If you have any kind of working knowledge or passing fancy of who and what Dracula is/was, you know that the ship that was to haul huge crates from the Count’s castle to his new home abroad. He was nowhere to be found, but, unbeknownst to the crew, he whiled away the days during the long voyage, hidden within one of the dirt filled crates, then wreaked havoc when the sun disappeared. 

This is pure Dracula lore and if you think that’s a spoiler, this film is not for you. These are things of legendary fiction. 

What the film does is stretch the voyage out over two hours (the original chapter being roughly 16 pages).  It presents Dracula as director F.W. Murnau’s Nosfetatu. 

The monster is a monster. There is no glamouring. There is no transforming into the sexier side of Dracula. There is only a winged beast on a boat that becomes increasingly claustrophobic. Especially in the darkened, shadowy bowels of the ship where every movement made with an oil lamp throws shadow or light onto the crew’s rampant paranoia. 

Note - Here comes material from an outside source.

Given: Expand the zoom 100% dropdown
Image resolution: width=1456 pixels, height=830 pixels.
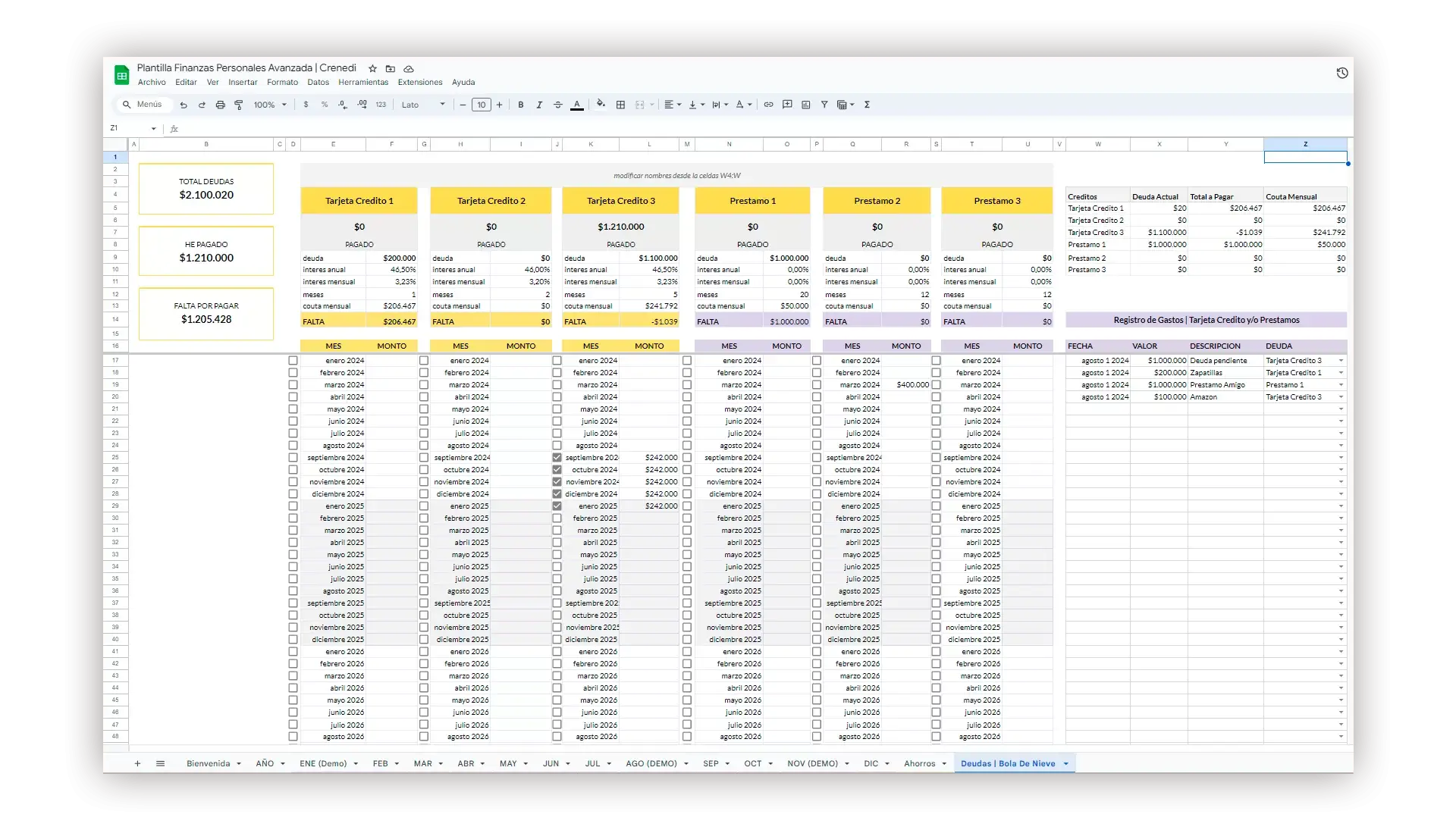Looking at the screenshot, I should tap(270, 105).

The director does a fine job displaying their panic as bloody bodies with throats torn out begin to stack up but there is one death that almost shocked me. And because the  shock was so slight, it happens worse, the second time. And to the same person!

I enjoyed the film but it could have used an edit. Maybe 10 minutes, but in trimming any of those scenes of well-paced dread would have defeated the purpose of well-crafted mood and atmosphere.  You have to wait to see the monster, but when you do, it doesn’t stop its chase until its blood lust is satisfied. 

The film’s cast and crew, including Corey Hawkins and his mysteriously disappearing/reappearing cockney accent as the lone voice of reason and Liam Cunningham from Game of Thrones lending the film his worldly gravitas as an aged, wisened old seafarer making his final voyage. 

The film would have been better suited as an episodic period drama on AMC’s network, known for their love of the creature feature and they know how to not rush a story.  

This is not Coppola’s Dracula with Gary Oldman. Go into it knowing that. It is, however, a nice primer for the forthcoming remake of Nosferatu which hopefully has more……..not bite……but panache.